## SOBRE O EXERCÍCIO
No texto sobre a greve de fome de Hisham Abu Hawash, transcreva sem alterações a parte que se abre com as palavras que contêm "Todos os prisioneiros" e se fecha com "Hisham Abu Hawash?".

Palestinos protestam contra o mecanismo de detenção administrativa adotado por Israel, em frente ao escritório do Crescente Vermelho na Cidade de Gaza, em 20 de dezembro de 2021 [Mustafa Hassona/Agência Anadolu]

O povo palestino saudou a luta de Hisham Abu Hawash, pela coragem de quase morrer por sua liberdade. Em 4 de janeiro, o estado da ocupação israelense concordou em soltá-lo, após quase cinco meses de greve de fome. Imagens de seu semblante frágil, quase esquelético, viralizaram nas redes sociais, junto de um vídeo da visita de seus filhos. As mensagens então refletiram a indignação suscitada entre ativistas de direitos humanos e pessoas solidárias à causa palestina.

Aqueles que vivenciaram o jejum, seja por razões religiosas ou outras modalidades voluntárias, saberão reconhecer tamanho desafio. No fim de somente um dia, todos anseiam por um tremendo banquete. Agora imagine não se alimentar por quase cinco meses; imagine o que levaria alguém a fazer isso. Duvido que um único soldado ou policial, dentre seus captores, teria coragem de assumir tamanho sacrifício em nome de seus direitos e sua liberdade.

Hisham permanece mantido em detenção administrativa, a qual Israel usa e abusa para oprimir os palestinos, sem qualquer prestação de contas. A prática é adotada para deter os palestinos por períodos intermináveis sem sequer acusação, conforme pretextos de ameaça à segurança pública. Uma vez designada as supostas evidências como “confidenciais”, a detenção pode ser renovada reiteradamente — ordens geralmente acatadas pelos tribunais israelenses.

Hisham não é o primeiro e decerto não será o último palestino cujos direitos foram violados por Israel com tamanha impunidade. Os palestinos podem “agradecer” ao Reino Unido pelo mecanismo legislativo da detenção administrativa, introduzido por Israel em 1979, com base em regulações de emergência do Mandato Britânico, decretadas em 1945.

Em outubro, cinco palestinos entraram em greve de fome por sua libertação, o que levou especialistas das Nações Unidas a constatarem que apelos para que Israel respeitasse suas obrigações teriam sido em vão. “Sob a lei internacional, a detenção administrativa é permitida apenas em circunstâncias excepcionais e por um curto período de tempo. As práticas de Israel excedem todos os limites internacionalmente reconhecidos”.

Todos os prisioneiros conseguiram pressionar Israel a libertá-los dentro de alguns dias. A única exceção foi Hisham Abu Hawash, que chegou à margem da morte segundo o alerta de seus médicos emitido na última semana.

LEIA: O que está por trás do acordo para libertar o grevista de fome Hisham Abu Hawash?

A comunidade internacional costuma apressar-se para alegar que Israel tem o direito de defender-se da resistência palestina, mas frequentemente procrastina ou mesmo lava as mãos quando confrontada com as práticas ilegais da ocupação sionista, denunciadas até mesmo por peritos a serviço das Nações Unidas.

## REGISTROS EXIBIDOS
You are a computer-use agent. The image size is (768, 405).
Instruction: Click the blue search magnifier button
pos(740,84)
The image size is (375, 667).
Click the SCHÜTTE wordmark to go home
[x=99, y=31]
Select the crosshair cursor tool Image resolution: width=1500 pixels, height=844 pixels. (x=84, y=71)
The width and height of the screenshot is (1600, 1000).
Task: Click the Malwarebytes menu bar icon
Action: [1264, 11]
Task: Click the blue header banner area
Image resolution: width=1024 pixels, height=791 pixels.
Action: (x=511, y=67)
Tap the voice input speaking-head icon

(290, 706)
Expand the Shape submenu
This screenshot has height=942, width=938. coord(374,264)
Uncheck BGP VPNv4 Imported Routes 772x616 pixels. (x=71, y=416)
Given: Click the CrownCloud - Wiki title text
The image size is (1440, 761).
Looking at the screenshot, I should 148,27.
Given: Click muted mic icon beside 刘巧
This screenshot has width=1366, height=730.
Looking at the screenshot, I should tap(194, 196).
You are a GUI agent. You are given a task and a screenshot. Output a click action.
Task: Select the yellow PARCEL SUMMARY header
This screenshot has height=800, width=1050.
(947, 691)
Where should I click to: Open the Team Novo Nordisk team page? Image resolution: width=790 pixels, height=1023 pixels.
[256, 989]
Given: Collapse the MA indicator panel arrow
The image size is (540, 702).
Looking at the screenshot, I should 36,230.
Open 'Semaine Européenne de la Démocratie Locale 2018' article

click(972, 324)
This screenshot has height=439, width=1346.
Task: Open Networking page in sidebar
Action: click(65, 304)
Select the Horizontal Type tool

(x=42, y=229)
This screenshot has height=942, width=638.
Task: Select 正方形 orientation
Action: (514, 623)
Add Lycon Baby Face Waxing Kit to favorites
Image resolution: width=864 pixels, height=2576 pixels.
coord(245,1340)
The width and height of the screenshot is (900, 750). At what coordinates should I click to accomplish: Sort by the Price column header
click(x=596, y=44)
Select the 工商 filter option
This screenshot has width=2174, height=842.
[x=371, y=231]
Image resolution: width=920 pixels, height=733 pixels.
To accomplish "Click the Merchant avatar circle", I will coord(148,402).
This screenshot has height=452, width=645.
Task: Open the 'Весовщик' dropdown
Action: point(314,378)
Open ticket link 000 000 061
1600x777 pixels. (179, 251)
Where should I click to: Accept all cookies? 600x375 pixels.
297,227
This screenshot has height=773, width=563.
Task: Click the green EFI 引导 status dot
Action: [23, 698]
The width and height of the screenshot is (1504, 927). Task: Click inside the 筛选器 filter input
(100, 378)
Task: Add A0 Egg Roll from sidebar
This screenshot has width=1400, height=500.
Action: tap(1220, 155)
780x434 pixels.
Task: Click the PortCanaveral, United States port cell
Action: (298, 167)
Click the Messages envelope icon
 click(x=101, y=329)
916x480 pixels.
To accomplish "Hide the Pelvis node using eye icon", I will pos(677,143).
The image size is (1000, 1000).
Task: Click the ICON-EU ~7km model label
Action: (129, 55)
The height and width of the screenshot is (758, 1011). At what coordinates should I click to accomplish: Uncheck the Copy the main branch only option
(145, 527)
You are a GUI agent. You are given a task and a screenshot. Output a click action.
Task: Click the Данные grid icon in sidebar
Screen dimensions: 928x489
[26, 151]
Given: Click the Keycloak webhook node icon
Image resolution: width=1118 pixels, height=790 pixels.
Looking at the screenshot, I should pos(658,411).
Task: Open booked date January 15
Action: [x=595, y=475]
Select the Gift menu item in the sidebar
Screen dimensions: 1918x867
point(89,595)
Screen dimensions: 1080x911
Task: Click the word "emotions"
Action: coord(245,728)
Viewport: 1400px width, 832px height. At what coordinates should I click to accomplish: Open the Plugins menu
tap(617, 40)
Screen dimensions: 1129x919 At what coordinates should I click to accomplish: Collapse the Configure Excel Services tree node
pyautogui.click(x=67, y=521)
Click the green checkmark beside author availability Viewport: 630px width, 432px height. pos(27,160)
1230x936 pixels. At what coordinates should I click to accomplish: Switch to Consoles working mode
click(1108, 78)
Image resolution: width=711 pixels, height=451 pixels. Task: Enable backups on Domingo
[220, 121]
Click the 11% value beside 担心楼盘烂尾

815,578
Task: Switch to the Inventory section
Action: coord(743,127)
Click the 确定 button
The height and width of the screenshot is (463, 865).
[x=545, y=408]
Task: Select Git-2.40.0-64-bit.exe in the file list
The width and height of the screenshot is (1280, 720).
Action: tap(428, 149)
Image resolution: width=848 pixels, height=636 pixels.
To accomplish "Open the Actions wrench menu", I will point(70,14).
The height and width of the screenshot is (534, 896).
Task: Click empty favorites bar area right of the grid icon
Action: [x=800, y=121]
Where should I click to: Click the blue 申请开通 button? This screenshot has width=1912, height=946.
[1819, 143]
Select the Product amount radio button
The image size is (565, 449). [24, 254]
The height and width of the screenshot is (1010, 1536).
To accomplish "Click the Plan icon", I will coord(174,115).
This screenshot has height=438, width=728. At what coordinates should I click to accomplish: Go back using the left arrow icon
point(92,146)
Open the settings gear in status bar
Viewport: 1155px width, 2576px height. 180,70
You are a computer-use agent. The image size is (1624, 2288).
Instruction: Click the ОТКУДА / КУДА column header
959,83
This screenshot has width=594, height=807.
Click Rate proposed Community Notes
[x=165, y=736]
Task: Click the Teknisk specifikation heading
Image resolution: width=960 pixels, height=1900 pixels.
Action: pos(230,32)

## SOLUÇÃO DO PROBLEMA
Todos os prisioneiros conseguiram pressionar Israel a libertá-los dentro de alguns dias. A única exceção foi Hisham Abu Hawash, que chegou à margem da morte segundo o alerta de seus médicos emitido na última semana.

LEIA: O que está por trás do acordo para libertar o grevista de fome Hisham Abu Hawash?